____ Bronfragment
Toen op 10 mei 1940 het Duitse leger Nederland binnen viel, wilde de regering als verdediging de Hollandse Waterlinie inzetten. Op het grondgebied van Maartensdijk liggen 4 Forten. Het terrein om de forten zou onder water worden gezet. In dat innundatie-gebied lagen de dorpen Achttienhoven, Westbroek en Groenekan. Die moesten worden geëvacueerd. Een gigantische onderneming. Alle bewoners moesten vertrekken, een deel naar Maartensdijk, een deel naar Alkmaar. Het melkvee zou worden overgeplaatst naar Woerden. Voor paarden, varkens, schapen en geiten werden geen maatregelen genomen. Elke boer besliste zelf hoe hij de dieren achterliet. Huisdieren moesten thuis blijven. Elke boer kreeg een lijst met de nummers van zijn vee. Op 13 Mei, bij zonsopgang, vertrok het vee. Het eerst vertrokken de koeien van boeren achteraan de Kerkdijk in Westbroek en steeds sloot het daarop volgende vee aan. De dieren van Achttienhoven sloten de rij. Zo sjokte de lange rij koeien achter elkaar aan over de dijk. In Woerden werd het vee verzameld op de markt en later verdeeld over veehouders in de buurt. Intussen maakten de vrouwen zich klaar voor hun vertrek naar Maartensdijk. Per persoon mocht men 30 kilo bagage meenemen en eten voor 2 dagen. De Groenekan inwoners gingen naar gezinnen in Maartensdijk en Hollandsche Rading. De Westbroekse gezinnen wachtten op het station Maartensdijk op hun trein naar Alkmaar. Deze treinen kwamen pas de volgende dag, waardoor de mensen met hun kinderen de hele nacht in de open lucht doorbrachten. Ze werden bij gastgezinnen in Alkmaar opgevangen, maar hun verblijf zou echter van korte duur zijn. Na het bombardement op Rotterdam, capituleerde Nederland al een dag na hun vertrek. De inwoners konden weer huiswaarts keren. Door vervoersproblemen gingen de families pas op 19 mei naar huis terug. Dankzij de lijsten, kwamen ook de koeien uiteindelijk in hun eigen stal terug.
________
____ Vastgelegde gegevens
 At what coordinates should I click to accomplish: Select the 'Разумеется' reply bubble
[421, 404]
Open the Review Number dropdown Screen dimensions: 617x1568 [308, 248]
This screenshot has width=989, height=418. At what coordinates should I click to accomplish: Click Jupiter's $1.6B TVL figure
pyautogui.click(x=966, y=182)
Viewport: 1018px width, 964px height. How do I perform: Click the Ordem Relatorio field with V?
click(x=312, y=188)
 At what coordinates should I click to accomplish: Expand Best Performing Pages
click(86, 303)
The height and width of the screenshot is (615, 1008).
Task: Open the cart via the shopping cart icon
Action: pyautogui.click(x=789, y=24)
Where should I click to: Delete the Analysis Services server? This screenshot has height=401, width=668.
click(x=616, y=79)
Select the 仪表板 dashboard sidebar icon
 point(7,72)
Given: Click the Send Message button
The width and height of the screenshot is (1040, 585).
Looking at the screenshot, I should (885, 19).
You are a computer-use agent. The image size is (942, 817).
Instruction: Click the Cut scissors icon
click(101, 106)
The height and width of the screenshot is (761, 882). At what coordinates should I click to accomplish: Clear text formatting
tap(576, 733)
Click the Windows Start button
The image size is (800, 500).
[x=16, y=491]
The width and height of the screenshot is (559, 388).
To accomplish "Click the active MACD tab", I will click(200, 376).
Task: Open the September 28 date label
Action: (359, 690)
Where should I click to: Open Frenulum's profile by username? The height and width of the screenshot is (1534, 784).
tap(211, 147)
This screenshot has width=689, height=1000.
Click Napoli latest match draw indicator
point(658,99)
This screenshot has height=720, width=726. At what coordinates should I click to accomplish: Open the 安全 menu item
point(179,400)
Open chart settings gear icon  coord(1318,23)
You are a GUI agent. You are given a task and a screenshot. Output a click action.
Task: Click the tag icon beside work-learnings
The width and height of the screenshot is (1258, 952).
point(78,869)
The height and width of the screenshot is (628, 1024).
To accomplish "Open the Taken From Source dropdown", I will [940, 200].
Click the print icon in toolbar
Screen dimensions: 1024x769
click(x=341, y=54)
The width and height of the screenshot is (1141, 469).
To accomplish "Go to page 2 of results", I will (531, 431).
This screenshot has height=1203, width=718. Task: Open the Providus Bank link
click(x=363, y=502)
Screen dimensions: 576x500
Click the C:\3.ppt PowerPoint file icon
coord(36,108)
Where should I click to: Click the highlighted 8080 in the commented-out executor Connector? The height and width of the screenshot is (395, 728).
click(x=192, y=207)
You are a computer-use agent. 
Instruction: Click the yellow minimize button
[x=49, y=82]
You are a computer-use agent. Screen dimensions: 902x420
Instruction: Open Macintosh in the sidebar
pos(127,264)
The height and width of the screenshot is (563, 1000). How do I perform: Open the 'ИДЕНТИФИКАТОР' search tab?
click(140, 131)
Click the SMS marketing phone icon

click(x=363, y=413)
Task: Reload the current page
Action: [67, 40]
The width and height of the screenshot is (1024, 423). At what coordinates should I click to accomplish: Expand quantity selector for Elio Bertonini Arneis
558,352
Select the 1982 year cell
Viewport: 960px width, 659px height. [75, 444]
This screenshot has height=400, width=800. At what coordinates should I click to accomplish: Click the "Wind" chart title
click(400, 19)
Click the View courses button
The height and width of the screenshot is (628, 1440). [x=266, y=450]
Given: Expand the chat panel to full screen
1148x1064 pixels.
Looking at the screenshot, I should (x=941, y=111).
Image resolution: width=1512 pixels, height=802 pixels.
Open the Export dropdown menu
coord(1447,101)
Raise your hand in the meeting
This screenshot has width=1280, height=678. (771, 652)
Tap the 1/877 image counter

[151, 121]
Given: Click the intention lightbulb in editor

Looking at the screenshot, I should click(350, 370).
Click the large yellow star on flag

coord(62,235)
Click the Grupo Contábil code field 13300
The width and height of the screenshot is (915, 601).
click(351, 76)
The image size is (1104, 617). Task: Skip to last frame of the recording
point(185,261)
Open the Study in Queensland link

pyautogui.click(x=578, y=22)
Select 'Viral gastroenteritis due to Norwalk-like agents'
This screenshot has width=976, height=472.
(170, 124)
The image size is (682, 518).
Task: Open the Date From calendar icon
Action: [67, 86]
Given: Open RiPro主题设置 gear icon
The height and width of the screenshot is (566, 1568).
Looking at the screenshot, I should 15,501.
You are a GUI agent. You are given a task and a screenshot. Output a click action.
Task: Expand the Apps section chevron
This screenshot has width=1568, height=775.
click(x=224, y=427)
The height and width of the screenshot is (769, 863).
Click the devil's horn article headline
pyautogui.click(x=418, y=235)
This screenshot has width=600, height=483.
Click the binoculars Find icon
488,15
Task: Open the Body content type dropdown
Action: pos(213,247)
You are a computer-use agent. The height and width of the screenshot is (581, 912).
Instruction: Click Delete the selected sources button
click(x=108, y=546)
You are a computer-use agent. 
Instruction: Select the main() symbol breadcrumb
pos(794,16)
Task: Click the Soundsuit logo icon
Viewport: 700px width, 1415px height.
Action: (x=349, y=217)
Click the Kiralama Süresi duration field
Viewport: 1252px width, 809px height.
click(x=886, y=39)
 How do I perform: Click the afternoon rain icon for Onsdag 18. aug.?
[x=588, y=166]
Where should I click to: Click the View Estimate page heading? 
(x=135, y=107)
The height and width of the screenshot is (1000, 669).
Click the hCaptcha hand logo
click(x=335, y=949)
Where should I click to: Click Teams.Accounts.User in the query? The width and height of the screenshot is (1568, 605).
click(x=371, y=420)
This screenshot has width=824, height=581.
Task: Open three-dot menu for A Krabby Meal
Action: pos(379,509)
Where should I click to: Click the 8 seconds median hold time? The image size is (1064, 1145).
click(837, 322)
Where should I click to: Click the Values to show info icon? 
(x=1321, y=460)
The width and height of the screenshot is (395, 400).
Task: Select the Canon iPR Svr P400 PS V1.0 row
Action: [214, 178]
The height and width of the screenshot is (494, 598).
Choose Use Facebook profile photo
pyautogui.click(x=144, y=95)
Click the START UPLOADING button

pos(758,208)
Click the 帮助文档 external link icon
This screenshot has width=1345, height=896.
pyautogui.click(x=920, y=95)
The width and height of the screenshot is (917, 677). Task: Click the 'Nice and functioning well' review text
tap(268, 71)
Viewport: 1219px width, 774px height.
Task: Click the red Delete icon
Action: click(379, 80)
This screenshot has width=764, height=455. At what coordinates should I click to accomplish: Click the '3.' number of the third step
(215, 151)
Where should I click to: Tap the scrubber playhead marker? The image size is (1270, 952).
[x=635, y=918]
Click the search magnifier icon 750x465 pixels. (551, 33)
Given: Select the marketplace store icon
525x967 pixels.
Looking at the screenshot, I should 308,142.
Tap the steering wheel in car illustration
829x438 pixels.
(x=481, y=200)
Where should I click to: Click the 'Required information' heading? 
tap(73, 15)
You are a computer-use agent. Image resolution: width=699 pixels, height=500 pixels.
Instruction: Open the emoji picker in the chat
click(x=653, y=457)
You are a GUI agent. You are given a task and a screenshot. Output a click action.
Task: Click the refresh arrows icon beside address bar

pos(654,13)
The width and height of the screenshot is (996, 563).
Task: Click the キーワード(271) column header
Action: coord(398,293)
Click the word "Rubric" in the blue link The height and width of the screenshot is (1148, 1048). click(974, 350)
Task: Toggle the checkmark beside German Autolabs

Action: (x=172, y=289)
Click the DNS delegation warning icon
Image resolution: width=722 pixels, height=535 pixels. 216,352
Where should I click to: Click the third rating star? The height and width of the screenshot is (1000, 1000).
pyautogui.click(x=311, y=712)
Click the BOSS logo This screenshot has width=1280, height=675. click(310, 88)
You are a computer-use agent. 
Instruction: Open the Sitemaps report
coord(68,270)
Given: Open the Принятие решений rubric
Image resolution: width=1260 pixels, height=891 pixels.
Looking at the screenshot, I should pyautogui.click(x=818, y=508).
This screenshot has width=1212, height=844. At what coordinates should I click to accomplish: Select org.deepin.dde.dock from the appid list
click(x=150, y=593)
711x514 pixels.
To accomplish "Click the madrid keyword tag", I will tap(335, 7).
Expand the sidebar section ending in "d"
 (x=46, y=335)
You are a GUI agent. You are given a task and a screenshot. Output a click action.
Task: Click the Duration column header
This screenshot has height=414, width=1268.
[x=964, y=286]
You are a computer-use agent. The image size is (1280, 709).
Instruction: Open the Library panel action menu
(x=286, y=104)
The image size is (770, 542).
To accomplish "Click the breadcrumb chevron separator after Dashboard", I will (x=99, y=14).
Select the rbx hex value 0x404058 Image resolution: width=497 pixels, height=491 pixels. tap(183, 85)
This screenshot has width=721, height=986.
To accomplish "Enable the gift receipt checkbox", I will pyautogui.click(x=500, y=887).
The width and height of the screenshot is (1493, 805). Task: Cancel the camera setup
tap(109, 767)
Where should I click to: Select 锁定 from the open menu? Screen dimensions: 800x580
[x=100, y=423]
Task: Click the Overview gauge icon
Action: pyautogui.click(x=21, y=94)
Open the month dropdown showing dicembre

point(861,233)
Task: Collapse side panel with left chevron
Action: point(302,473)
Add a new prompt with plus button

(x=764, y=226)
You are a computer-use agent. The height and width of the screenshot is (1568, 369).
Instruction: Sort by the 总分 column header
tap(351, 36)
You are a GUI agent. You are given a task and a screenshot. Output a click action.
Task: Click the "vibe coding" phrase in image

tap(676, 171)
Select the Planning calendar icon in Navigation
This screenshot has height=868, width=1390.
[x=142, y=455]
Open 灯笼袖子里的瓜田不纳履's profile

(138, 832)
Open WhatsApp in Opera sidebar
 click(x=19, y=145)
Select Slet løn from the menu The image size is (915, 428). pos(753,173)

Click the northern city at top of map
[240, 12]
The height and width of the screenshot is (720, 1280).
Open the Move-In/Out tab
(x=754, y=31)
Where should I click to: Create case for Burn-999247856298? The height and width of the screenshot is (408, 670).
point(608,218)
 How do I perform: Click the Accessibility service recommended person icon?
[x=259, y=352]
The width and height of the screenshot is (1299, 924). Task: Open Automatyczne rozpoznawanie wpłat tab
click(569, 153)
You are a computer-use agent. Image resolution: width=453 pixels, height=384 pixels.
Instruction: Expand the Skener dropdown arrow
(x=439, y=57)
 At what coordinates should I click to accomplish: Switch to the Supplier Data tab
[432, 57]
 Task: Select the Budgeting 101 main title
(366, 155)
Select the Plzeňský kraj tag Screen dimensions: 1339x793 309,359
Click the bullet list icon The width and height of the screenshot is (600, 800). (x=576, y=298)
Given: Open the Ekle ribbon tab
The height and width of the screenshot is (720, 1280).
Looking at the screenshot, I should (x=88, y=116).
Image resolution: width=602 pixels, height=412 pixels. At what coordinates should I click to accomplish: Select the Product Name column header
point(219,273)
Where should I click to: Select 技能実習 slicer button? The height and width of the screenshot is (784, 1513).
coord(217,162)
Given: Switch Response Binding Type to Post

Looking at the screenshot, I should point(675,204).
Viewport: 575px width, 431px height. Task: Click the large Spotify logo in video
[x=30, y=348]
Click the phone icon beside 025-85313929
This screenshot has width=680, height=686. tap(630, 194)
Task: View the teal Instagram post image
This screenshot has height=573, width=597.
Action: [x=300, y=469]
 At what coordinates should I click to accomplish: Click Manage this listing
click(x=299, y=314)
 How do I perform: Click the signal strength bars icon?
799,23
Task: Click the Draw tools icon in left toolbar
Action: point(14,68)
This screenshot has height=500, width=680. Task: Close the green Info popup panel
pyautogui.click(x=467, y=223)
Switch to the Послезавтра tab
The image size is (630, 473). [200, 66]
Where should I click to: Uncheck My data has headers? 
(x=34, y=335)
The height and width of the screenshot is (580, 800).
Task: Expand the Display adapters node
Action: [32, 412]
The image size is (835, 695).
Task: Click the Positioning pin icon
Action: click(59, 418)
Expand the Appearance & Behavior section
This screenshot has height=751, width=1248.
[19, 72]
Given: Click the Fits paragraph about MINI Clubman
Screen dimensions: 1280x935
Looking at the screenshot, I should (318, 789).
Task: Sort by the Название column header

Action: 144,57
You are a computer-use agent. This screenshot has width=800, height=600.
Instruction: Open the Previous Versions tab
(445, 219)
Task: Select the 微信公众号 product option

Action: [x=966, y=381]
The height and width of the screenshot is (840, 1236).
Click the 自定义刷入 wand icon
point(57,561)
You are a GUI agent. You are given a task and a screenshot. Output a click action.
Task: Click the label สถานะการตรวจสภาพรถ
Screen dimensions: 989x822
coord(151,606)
________
(Opdracht):
Schrijf een vervolg op de tekst over de evacuatie van Achttienhoven, Westbroek en Groenekan in mei 1940, aansluitend op de laatste zin. De vermeldingen spelen hierbij geen enkele rol.

(Antwoord):
Een trieste bevrijdingsdag in Westbroek
De ochtend van 5 mei, de Bevrijdingsdag, begon in Westbroek feestelijk. Mensen kwamen naar buiten, zochten de vlag op. Het was een stralende dag. In het dorp was ook een verzetsgroep, die de opdracht kreeg de Duitsers te ontwapenen. De meeste soldaten hadden hun wapens al neergelegd, maar een groepje officieren weigerde dat. Deze officieren werden afgevoerd naar het gemeentehuis en opgesloten in de burgemeesterskamer. Toen werd een fatale fout gemaakt. Men vergat de telefoon af te sluiten en de officieren belden met hun hoofdkwartier in Bilthoven. Na korte tijd verschenen er pantserwagens in het dorp. Een wachtpost van het verzet had een machinegeweer bij het eerste bruggetje gezet en was volkomen verrast. Hij begon te schieten. Dit was het begin van een dramatische schietpartij, waarbij acht verzetslieden om het leven kwamen. De mannelijke bevolking werd opgepakt en naar Utrecht afgevoerd. De Duitsers brachten enorme vernielingen in de huizen aan. Hierna volgde een angstige nacht. De volgende dag kwamen de mannen weer ongedeerd thuis, maar deze gebeurtenis bleef een zwarte bladzijde in de geschiedenis van het dorp.